- Promotional flyer
- Developer: Atari, Inc.
- Publishers: Atari, Inc.
- Designer: Dennis Koble
- Platforms: Arcade, Atari 8-bit, Atari 2600
- Release: ArcadeNA: April 1978; Atari 2600August 15, 2025;
- Genre: Action
- Mode: Single-player

= Avalanche (video game) =

1978 video game

Avalanche is a 1978 arcade video game designed by Dennis Koble and released by Atari, Inc.. The object is to catch falling rocks with a controllable set of paddles that diminish in number and size as the rocks fall faster and faster.

A port of the game was developed by Koble to help kickstart the Atari Program Exchange. The game influenced the Activision game Kaboom! (1981) for the Atari 2600, which went on to be one of the top-selling Atari 2600 video games. In 2025, Atari released official ports for the 2600 and 7800 consoles.

==Gameplay==
Avalanche is for 1 or 2 players, alternating turns.
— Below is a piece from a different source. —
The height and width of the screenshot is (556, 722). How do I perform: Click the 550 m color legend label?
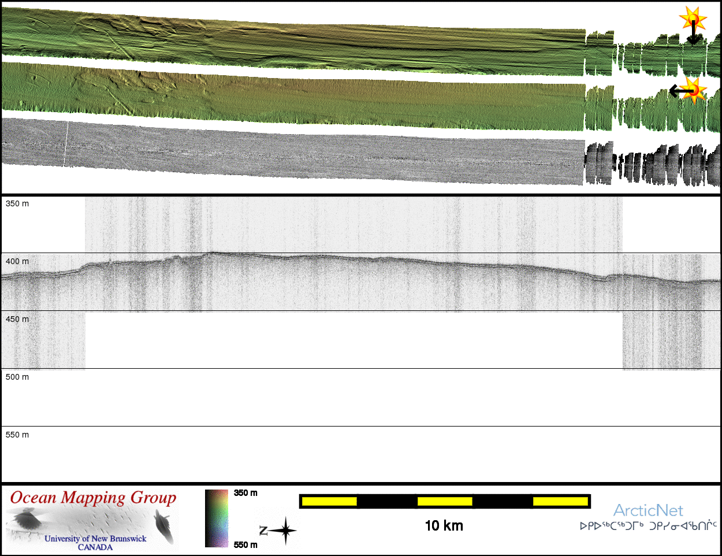245,544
There are six rows of rocks at the top of the screen. The game starts with a six-storied platform and the player loses one platform per row of rocks cleared. The player scores points for the rocks they prevent from reaching the ground. The further the row of rocks, the smaller and faster they become. The ultimate goal is to get enough points so that the player can continue the game should they lose their first one.

==Development==
Dennis Koble joined Atari in 1976 and was the fourth programmer the company had hired. He would work for two-and-a-half years on various arcade games for the company such as Sprint 2 (1976) and Dominos (1977) and his last published arcade game Avalanche.
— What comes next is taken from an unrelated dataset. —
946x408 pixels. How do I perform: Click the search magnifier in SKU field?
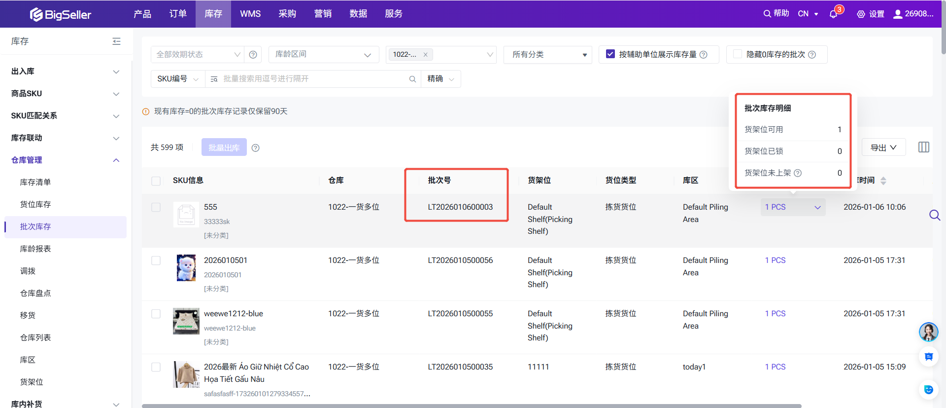pos(412,79)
Avalanche started out as a game about eggs and baskets called Catch. The game initially performed poorly with test audiences which led the game to be changed to be about collecting rocks and was eventually renamed Avalanche. Ed Logg, who started at Atari in February 1978, was assigned to projects that were either completed or started by Koble, who was moving on to the consumer division of the company. Logg said that by the time he got to Avalanche, it was about to go into production and his job was to focus on working on Koble's incomplete and unreleased arcade game Dirt Bike.

Avalanche is housed in a custom cabinet that includes two large lit start buttons and a rotary controller. The side art and bezel feature groupings of rocks with extending lines meant to convey the motion of falling rocks. The screen is black and white with two colored strips to provide colored rows of graphics as in Breakout.

The circuit board is based on the 6502 CPU, with game code stored in multiple ROMs. All game text is selectable to 4 different languages: English, French, German, or Spanish. Avalanche also has a built-in self-test diagnostic program that displays all microprocessor and memory functions, including the operator switches and functions.

==Release==
Avalanche was shipped to the public in April 1978. Paul Drury of Retro Gamer described Avalanche as a moderate success at the arcades. In the early 1980s, Atari, Inc. supported their 8-bit computers with the Atari Program Exchange (APX). The APX solicited software written by Atari users and sold the best via mail order catalogs. Koble said to get the ball rolling on the project, he submitted a video game port of Avalanche, followed by two adventure games: Chinese Puzzle and Sultan's Palace.

Both the arcade and Atari 8-bit versions of Avalanche were added as downloadable content for the Atari 50 (2022) video game compilation on September 26, 2024. On August 15, 2025, Atari released Avalanche for the Atari 2600. The conversion was originally developed by John Champeau and released in 2007. The Atari published version includes an expert skill level added and new gameplay options.

==Legacy==
Avalanche inspired the game Kaboom! (1981) designed by Larry Kaplan. Kaplan was open about the influence in later interviews, saying "I just ripped off Avalanche." Kaboom! went on to be one of the best-selling games for the Atari 2600. Steve Bloom in Video Games compared Kaboom!s popularity to Avalanche in 1982, describing Koble's game as "a great example of a game that everybody has played but probably doesn't know."

Reflecting on his work at Atari, Koble said in an interview published in 1983 that he "can truly say [Avalanche] was a totally original game."